The seller very kindly included two covers gratis.
One of those "covers" is shown below. I thought it was such a sweet artifact that I couldn't bring myself to part with it, so if this makes me a sentimental old so-and-so then so be it!
As it turns out, the address isn't too far from where I grew up. I started researching the family and found out some very interesting information.
Rowland's father Jacob was an orchardist who served time on Parramatta Council. Calmsley was a large property on Kissing Point Road in Dundas, a suburb of Sydney. Jacob's parents arrived as free settlers in 1855.
Rowland's mother's name was Mary Frances Hughes, a descendant of what is cheekily called Australian Royalty, a term the actor Jack Thompson used in the first episode of "Who Do You Think You Are". See here for further details: https://australianroyalty.net.au/tr...llmccord.ged
Mary's aunt Ann married a George Spurway, a convict whose son, George Jr., built the property "Riverview". Spurway Street, Dundas is named in honour of George Jr. Further reading can be found here https://convictrecords.com.au/convi...george/90364
and here https://en.wikipedia.org/wiki/River...e,_West_Ryde
Ann's mother was the daughter of "First Fleeters" John Small and Mary Parker.
Ann's aunt Rebecca married the Reverend Francis Oakes. Oakes Road, Carlingford (just up the road from Dundas) is named after his son Francis Jr.

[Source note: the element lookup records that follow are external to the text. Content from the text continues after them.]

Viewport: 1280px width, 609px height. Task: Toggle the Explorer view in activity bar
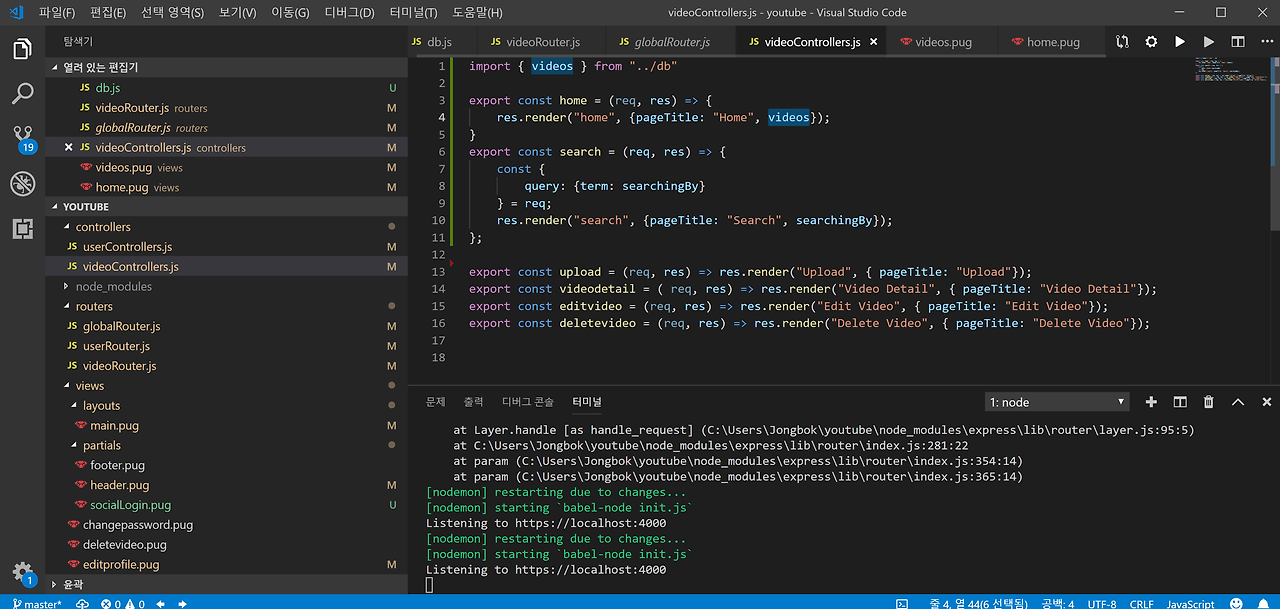click(22, 49)
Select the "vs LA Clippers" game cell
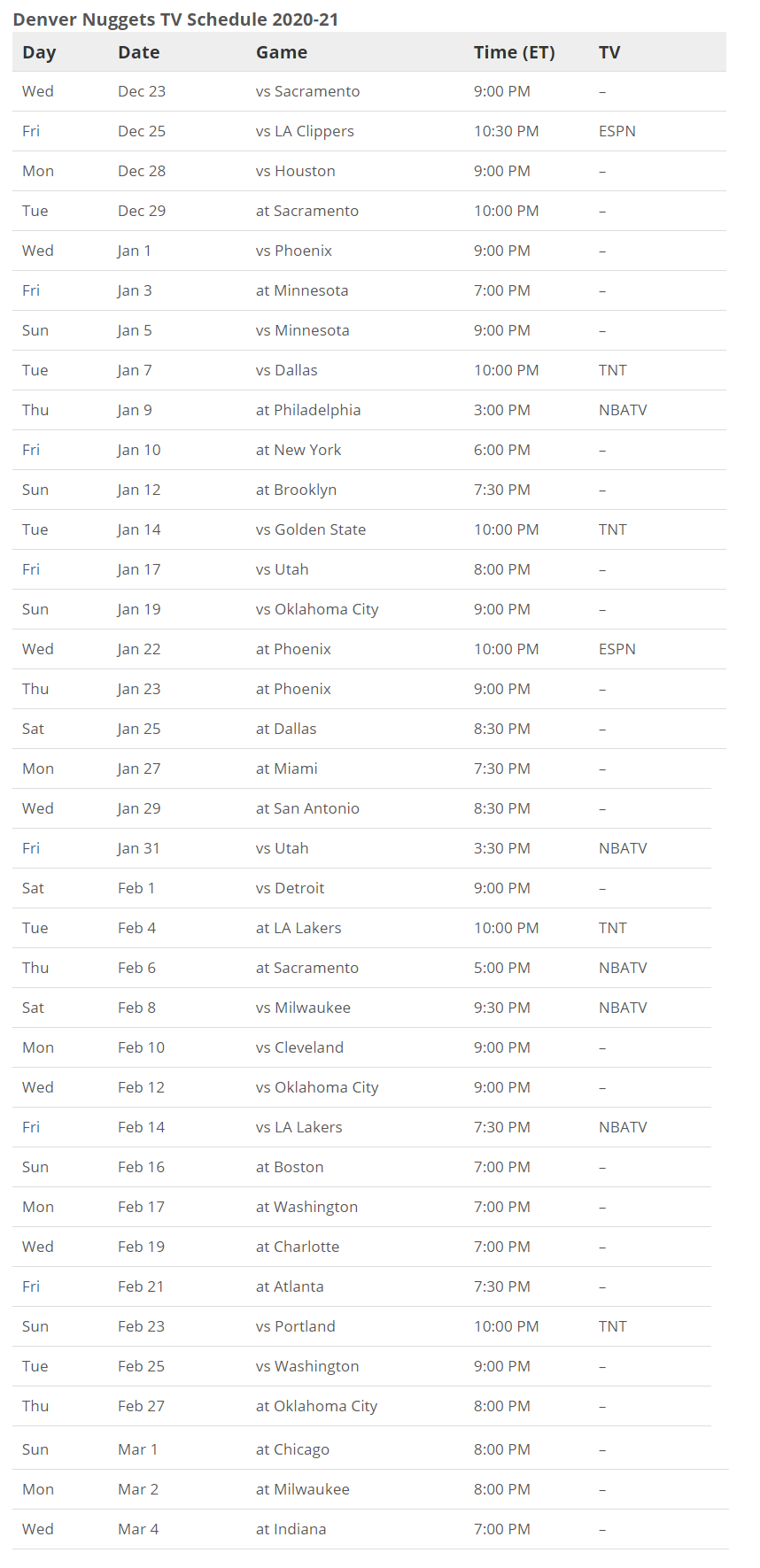 (305, 131)
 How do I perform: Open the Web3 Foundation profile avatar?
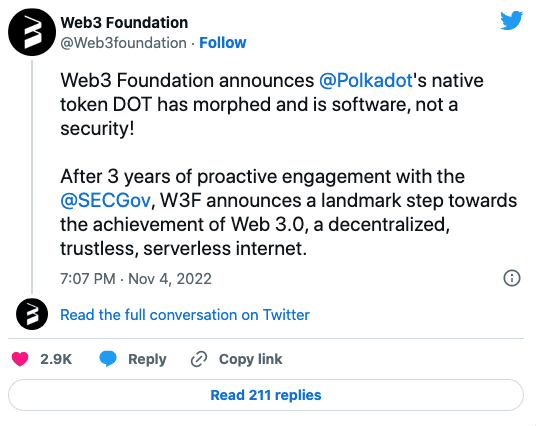pyautogui.click(x=32, y=32)
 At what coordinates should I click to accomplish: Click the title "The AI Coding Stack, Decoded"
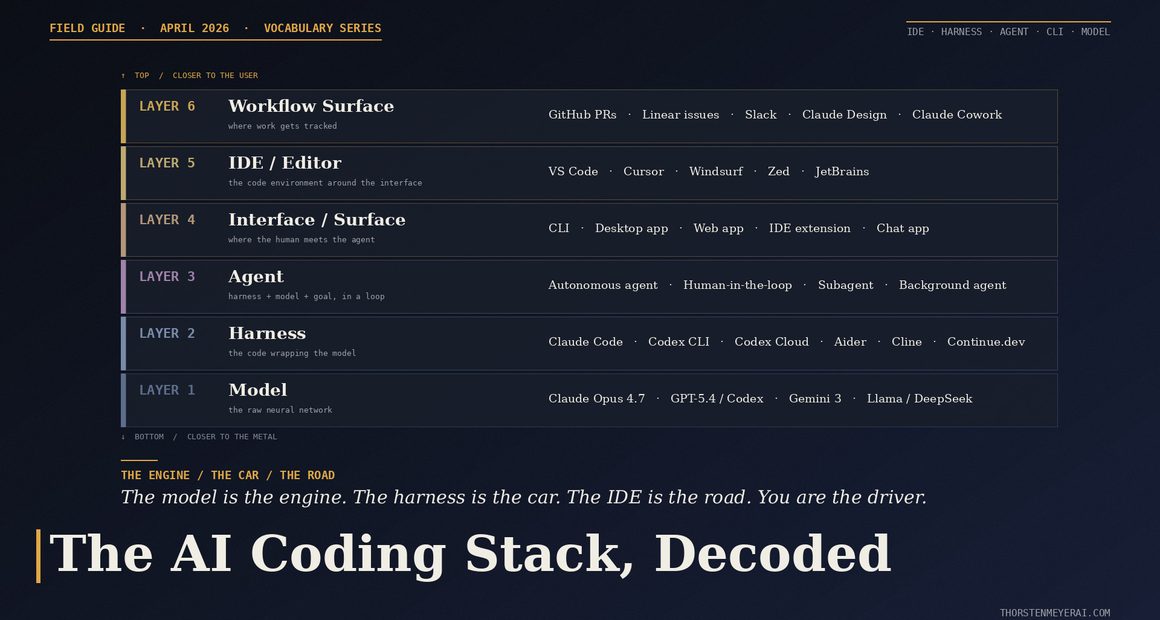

Oakes' ADB entry is here: http://adb.anu.edu.au/biography/oakes-francis-2513
Rebecca's daughter Elizabeth was the mother of Lucy Armstrong, who in 1863 married Sir James Fairfax, the family who owned the Sydney Morning Herald from 1841.
While researching the Sydney Morning Herald just now, I discovered that one of the founders was a William McGarvie. The surname sounded familiar. His brother, the Reverend John, had arrived in New South Wales in 1826, two years before his brother. The entire below was posted to John from Parramatta in 1848.
John's entry in the ADB is here: http://adb.anu.edu.au/biography/mcgarvie-john-2399
Who would've thought that so much history could have been attached to such a humble letter to Father Santa Claus?
So, from New South Wales, a very Merry Christmas to all in our wonderful Stamp Community.